The numbers say this edition of IU basketball is every bit as bad as you think they are
Losers of eight of their last ten games, Indiana appears on track to finish with an overall losing record for just the 18th time in the last 100 years.
But peeling back the onion a bit, things are even worse than just the basic won/loss record.
Holistically, analytics site KenPom.com says Indiana is the No. 105 team in the nation as of Sunday evening based on adjusted efficiency margin (difference between a team’s offensive and defensive efficiency). For context, there are only 82 high major college basketball programs.
Adjusted efficiency margin has become an important part of the formula used by the NCAA Tournament Committee to examine and sort Division I programs. In very simple terms it measures the difference between how many points per possession a team is expected to score vs. how many they are expected to allow, against the average Division I team.
IU has not finished a season worse than No. 82 according to that measure since the 2009-10 campaign, when Tom Crean’s second team was ranked No. 194. And that No. 82 squad was Crean’s third team the following year, a 12-20 group that went 3-15 in the Big Ten.

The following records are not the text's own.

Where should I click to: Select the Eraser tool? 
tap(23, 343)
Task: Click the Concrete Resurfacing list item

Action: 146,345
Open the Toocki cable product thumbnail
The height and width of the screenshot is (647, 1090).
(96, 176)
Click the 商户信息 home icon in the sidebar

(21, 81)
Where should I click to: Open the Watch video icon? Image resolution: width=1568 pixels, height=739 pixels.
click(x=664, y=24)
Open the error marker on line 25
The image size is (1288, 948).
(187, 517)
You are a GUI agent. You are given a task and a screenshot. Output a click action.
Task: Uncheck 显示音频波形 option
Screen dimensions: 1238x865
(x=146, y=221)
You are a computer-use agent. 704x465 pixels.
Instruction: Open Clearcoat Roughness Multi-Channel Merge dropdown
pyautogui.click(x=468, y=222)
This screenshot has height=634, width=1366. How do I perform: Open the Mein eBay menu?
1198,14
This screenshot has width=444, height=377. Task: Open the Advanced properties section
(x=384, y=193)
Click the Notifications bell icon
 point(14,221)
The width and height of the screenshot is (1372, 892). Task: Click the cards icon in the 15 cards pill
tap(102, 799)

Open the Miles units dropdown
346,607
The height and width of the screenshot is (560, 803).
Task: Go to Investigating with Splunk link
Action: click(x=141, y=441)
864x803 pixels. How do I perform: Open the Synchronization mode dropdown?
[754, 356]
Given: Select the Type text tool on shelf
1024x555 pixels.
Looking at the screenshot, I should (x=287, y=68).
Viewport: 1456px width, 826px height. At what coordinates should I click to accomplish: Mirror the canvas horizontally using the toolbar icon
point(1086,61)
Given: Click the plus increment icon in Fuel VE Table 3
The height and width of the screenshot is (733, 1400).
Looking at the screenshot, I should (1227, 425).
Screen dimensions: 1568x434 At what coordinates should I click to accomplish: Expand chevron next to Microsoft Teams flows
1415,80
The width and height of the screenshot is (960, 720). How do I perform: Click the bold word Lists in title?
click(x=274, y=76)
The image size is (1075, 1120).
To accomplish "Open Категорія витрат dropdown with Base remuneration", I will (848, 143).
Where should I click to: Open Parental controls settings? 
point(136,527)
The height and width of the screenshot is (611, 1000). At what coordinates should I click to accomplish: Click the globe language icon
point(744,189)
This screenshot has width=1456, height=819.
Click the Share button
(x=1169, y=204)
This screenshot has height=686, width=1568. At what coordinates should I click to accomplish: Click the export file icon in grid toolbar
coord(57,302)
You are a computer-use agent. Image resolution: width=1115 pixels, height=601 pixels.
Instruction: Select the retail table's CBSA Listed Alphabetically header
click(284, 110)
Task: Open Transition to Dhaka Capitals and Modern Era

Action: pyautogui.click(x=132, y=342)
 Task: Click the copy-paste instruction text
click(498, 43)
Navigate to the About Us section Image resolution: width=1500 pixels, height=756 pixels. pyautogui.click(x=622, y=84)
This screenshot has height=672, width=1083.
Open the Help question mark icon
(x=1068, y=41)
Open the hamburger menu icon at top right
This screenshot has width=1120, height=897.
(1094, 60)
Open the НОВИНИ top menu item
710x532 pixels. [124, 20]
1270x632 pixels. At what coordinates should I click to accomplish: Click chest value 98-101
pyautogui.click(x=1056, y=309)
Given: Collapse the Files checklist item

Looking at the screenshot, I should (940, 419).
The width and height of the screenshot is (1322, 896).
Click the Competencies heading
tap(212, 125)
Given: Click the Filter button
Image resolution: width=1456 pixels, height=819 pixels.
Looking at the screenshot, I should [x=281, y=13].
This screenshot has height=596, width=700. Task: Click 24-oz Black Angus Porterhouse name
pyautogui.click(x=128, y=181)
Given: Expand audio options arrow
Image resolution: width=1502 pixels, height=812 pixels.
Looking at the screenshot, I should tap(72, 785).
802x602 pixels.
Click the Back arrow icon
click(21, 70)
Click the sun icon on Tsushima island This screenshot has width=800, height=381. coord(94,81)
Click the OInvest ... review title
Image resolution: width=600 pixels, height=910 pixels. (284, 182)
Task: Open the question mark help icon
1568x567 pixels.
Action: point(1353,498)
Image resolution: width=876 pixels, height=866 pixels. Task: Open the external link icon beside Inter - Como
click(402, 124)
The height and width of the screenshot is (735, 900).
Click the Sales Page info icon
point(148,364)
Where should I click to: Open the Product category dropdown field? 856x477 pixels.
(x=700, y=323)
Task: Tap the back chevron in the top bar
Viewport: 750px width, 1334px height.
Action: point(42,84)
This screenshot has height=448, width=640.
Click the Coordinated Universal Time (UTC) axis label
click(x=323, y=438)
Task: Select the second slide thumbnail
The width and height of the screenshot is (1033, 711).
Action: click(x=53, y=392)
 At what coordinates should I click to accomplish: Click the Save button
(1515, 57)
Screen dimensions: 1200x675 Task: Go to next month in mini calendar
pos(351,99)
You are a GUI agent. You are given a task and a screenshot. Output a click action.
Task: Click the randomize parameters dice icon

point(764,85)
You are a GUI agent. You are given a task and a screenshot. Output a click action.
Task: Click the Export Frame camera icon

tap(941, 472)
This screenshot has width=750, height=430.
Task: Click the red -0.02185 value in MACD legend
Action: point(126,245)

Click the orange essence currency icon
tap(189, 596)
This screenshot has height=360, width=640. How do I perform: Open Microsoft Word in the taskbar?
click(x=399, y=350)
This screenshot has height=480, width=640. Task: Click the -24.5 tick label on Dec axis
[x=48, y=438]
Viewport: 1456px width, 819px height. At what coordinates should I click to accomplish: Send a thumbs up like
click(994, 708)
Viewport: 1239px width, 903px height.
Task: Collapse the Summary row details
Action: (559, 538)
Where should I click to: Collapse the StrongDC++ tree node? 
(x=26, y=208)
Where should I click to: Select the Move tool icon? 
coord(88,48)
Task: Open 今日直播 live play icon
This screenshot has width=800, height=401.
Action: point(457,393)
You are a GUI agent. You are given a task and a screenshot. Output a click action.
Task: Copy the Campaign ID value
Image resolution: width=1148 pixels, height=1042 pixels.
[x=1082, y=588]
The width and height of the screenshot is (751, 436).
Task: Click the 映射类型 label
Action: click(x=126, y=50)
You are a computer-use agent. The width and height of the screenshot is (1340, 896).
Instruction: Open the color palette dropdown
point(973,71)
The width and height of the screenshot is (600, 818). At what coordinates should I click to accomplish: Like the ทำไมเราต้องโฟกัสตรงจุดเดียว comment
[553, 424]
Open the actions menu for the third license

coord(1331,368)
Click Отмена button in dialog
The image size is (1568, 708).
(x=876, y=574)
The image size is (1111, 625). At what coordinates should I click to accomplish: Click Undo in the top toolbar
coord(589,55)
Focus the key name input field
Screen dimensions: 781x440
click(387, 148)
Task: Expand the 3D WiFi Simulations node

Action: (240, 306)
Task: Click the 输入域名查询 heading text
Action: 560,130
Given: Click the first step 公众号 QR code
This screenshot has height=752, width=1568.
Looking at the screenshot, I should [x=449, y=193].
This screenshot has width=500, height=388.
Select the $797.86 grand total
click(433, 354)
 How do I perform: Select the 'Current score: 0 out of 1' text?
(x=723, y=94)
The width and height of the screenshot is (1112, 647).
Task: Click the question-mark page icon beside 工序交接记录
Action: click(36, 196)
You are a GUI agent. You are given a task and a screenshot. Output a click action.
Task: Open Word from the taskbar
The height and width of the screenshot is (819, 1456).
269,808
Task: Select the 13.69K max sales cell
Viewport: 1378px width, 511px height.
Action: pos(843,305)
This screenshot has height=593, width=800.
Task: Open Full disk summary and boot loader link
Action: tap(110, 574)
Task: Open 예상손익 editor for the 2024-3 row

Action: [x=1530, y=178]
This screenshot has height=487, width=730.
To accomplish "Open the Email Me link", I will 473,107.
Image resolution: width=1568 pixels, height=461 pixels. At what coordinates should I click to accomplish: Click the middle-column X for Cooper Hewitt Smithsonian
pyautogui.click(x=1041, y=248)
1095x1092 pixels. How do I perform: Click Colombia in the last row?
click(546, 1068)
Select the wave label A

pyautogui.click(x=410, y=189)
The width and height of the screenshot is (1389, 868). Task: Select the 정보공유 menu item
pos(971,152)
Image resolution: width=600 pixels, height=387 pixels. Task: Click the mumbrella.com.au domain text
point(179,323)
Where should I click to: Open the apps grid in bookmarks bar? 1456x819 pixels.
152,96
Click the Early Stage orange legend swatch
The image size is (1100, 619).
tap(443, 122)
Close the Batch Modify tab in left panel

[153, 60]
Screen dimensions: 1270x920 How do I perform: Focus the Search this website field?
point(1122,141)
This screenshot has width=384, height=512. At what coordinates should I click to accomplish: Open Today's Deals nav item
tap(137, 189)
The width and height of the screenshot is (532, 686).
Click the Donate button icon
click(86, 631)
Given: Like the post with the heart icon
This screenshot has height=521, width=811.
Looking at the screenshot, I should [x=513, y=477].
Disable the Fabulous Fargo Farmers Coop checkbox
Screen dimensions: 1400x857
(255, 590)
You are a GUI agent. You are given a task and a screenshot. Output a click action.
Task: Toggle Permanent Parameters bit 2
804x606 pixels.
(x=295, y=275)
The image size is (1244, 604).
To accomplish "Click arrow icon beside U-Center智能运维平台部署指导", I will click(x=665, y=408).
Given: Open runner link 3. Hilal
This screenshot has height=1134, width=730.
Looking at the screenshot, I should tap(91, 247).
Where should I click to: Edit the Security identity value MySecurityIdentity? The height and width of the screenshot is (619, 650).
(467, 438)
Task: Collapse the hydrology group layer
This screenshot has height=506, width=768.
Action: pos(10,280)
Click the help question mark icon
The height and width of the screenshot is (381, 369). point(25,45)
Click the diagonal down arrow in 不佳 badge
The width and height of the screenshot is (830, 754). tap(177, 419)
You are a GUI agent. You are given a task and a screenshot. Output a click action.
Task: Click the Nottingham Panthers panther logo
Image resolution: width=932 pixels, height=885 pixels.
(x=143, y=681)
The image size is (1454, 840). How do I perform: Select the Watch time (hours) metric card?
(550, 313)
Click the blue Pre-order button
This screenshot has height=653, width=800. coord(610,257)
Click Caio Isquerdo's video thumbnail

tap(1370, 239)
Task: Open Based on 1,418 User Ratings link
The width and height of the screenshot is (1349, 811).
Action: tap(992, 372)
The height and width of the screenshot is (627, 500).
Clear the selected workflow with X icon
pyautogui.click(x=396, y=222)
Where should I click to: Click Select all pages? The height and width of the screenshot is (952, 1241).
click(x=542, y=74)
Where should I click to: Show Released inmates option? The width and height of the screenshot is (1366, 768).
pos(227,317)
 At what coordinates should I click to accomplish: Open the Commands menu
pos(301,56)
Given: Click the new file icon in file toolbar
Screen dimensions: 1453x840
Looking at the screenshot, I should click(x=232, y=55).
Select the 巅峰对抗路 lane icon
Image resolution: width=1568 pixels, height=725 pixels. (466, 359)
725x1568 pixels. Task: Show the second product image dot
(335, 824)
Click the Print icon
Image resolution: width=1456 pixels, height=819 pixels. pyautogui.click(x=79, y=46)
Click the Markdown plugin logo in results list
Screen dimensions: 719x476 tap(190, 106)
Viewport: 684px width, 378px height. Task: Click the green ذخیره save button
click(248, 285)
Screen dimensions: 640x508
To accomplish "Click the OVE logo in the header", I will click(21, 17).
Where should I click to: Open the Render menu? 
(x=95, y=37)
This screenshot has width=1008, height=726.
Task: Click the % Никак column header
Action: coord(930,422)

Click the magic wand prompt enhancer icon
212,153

The data on KenPom goes back to the 1997 season and thus includes the last four seasons of the Bob Knight era. If you ignore Crean’s first three years, IU has never had a team worse than No. 94. That was Mike Davis’ 14-15 team in 2003-04.
Woodson’s previous worst team was his first, when IU finished No. 48 in 2021-22. Archie Miller’s worst team was his first as well, the No. 71 ranked 2017-18 squad. Crean’s worst team in his final five years was the No. 63 2013-14 team. All of Kelvin Sampson and Bob Knight’s teams were top-32.
Back in the current year, IU is the No. 13 team in the Big Ten, ahead of only Michigan in overall net efficiency. They haven’t been that low in the league standings since Crean’s first three years either.
There are other less analytical but equally eye-catching ways to measure Indiana’s struggle this year.
The Hoosiers have lost eight games this season by double-digits (and two more by nine), and three of those double-digit losses came at home.
Indiana got swept by Penn State for the first time since 2008-09, another relic of Crean’s first three years. They were swept by Nebraska for the second time ever and first time since 2013-14. Overall IU is 0-6 this year against Penn State, Nebraska, Northwestern and Rutgers — teams that have had some recent success but aren’t thought of as traditional powers.
The Hoosiers lost both games to Purdue by 20 or more points. It’s the first time that happened since the 1933-34 season.